Been out of touch for a while…been doing lots of thinking and planning. Since I started this blog my head has been clear; cleared of almost everything that has left some kind of scar. I didn’t know what else to share; I’ve been at a loss for sad stories…why is this? Probably because I don’t feel sad. I’m not feeling sorry for me anymore. I’ve learned to accept things and forgive myself and I am moving forward.
It’s a great feeling! I see and feel a difference in myself, my attitude, my perspective, and my relationships. My eating is back on track…I’m so excited about that. I am in control of myself and most importantly, my emotions.
So, with all that said, I am going to challenge myself. For a while now I’ve known that the Paleo Diet has been the best way of eating for me yet I can’t stay on it 100% for more than 3 weeks. Not only am I going to force myself to stay faithful to Paleo for over 30 days, I am going to eliminate the foods that keep me hanging on to it. Here’s the big plan beginning Sunday, February 13th, ending March 15th.
· Clean eating, nothing processed, no grains, no dairy (sniff, sniff)
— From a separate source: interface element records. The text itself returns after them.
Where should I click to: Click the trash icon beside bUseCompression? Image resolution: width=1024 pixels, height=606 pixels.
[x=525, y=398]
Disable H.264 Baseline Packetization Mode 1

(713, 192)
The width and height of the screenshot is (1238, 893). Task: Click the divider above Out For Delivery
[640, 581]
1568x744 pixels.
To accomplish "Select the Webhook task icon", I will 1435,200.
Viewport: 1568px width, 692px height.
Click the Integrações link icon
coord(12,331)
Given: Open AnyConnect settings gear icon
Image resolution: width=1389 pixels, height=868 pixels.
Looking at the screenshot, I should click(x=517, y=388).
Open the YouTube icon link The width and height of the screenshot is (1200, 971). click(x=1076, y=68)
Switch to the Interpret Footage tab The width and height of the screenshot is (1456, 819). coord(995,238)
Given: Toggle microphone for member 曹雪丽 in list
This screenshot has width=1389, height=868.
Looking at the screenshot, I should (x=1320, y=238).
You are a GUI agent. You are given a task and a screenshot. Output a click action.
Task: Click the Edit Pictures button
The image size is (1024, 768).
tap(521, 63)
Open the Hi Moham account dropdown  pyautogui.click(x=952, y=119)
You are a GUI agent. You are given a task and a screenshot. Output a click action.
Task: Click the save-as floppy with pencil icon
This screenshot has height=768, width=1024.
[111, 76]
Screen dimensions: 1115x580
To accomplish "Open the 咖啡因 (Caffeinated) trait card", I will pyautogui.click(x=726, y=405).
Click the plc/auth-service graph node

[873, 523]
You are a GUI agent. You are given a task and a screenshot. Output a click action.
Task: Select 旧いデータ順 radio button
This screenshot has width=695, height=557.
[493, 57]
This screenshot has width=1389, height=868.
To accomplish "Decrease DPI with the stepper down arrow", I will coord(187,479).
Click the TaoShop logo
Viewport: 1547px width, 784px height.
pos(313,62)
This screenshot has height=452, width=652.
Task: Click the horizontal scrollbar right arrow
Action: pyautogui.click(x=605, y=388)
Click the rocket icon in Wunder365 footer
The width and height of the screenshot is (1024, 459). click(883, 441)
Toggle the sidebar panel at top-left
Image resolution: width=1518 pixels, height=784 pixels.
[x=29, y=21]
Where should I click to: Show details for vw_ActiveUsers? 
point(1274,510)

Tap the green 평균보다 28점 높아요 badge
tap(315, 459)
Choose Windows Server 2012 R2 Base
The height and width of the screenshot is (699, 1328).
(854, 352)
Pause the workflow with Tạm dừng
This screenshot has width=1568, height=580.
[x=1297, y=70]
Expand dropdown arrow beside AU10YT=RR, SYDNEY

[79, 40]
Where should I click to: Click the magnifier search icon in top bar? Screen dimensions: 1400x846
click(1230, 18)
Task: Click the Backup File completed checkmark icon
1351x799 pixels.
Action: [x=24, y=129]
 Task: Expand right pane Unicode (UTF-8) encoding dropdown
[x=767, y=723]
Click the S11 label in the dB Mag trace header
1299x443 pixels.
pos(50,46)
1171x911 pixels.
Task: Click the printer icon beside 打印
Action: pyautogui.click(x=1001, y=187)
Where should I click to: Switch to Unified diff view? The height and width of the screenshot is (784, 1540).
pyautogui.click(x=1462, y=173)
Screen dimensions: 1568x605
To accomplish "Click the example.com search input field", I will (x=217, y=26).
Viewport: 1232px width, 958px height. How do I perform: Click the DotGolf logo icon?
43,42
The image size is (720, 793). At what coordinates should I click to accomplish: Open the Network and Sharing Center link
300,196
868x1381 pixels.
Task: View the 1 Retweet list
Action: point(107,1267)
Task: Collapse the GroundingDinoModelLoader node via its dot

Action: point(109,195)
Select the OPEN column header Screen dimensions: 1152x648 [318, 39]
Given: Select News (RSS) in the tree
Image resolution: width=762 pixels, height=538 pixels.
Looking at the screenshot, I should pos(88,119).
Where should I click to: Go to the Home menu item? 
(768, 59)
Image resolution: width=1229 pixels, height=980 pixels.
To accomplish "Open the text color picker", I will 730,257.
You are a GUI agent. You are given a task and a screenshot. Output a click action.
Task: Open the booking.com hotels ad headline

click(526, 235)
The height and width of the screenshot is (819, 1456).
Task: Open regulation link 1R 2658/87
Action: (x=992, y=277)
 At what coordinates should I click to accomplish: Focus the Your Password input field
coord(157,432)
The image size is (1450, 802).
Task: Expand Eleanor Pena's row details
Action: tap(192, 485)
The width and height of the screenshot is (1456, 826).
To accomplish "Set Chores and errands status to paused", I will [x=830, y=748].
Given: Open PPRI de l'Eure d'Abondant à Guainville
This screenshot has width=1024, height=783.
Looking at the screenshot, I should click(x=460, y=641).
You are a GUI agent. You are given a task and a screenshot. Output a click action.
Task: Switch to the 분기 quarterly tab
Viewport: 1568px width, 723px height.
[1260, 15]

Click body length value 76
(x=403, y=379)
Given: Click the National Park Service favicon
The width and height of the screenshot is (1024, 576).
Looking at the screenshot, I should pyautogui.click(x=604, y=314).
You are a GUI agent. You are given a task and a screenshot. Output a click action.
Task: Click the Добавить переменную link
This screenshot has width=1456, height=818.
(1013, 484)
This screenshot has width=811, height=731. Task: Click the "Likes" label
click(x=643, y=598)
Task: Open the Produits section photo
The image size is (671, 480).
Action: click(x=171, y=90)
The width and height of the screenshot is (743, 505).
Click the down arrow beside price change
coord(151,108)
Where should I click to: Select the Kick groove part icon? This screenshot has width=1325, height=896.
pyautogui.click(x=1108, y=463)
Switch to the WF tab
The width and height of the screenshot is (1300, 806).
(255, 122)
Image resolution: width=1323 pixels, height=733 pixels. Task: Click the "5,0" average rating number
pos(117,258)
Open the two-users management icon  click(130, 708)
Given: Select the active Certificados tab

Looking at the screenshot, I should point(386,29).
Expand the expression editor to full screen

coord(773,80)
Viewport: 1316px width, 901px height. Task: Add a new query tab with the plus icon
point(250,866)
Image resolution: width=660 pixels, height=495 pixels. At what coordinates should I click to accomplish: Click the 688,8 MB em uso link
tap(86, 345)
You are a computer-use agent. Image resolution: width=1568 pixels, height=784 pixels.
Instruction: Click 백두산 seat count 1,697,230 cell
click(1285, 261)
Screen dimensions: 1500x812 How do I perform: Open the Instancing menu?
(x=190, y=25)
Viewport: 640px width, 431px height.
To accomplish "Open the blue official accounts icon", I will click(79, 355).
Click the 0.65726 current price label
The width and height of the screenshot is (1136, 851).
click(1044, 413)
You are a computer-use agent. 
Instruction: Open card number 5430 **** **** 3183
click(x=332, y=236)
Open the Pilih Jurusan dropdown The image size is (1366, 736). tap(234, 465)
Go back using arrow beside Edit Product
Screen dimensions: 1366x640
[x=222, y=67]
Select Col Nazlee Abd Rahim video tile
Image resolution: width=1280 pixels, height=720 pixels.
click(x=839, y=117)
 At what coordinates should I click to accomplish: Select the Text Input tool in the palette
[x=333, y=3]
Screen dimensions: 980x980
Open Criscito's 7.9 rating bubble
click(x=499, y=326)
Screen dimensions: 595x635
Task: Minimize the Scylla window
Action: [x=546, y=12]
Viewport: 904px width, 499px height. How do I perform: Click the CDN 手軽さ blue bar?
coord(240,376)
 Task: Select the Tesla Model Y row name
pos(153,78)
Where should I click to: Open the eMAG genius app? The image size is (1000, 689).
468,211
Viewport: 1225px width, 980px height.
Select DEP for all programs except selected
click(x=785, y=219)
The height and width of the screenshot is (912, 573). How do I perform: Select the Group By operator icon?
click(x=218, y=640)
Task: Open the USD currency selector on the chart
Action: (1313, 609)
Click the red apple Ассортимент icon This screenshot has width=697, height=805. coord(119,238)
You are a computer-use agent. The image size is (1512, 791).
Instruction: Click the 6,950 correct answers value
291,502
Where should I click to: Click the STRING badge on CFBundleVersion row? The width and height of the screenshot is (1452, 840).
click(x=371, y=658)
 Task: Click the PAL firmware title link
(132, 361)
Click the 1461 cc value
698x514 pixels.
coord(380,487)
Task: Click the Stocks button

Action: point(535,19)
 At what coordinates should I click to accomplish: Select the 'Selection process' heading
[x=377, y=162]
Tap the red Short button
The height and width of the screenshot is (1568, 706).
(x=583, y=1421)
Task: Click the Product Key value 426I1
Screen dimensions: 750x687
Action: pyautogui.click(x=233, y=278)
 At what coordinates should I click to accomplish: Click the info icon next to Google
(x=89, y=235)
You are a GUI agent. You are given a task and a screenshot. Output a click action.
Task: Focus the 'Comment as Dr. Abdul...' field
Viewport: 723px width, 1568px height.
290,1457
· Barely any fruit. Fruit was always my saving grace on Paleo. I’m looking forward to see how much of a difference this will make.
· EAT MORE VEGGIES. I am such a slacker when it comes to this. Thank God for TJ and his amazing ability to grill asparagus.
· Cut down on eggs; one a day. I usually have 2 a day, that’s 14 a week…Yikes!
· No pork for 31 days…another downfall of mine.
· Intermittent fasting beginning Sunday at 6PM ending Tuesday at 12PM for the next 5 weeks.
· In addition to regular workouts, get up early in the morning and hop on the rowing machine and do 1500 meters at least 3 times a week.
· Consistently take fish oil (cause there’s nothing like fish burps to get you through the day)
· Daily Blog of meals, water intake, workouts, feelings, emotions and whatever else pops up during the day.
There are a few reasons why I’m doing this. The main reason is that I have always attributed my horrible eating habits to my emotions. Now that I believe I have let much go and I am feeling better, I want to see how much better I can handle this way of eating.
I really need to continue to make progress so I can get the rest of this weight off. The next time I weigh will be on March 16th, my 45th birthday. I want to see something great when I look at that scale. I’m not setting my expectations high at all, as a matter of fact; I don’t have a set amount that I want to lose during this time. I just want to make decent progress; that would be great for me.
This is the plan; hopefully I can remember all this. It will be tough but I believe in myself, I can do this. Its only 31 days, how bad could it be? Anyone want to join me?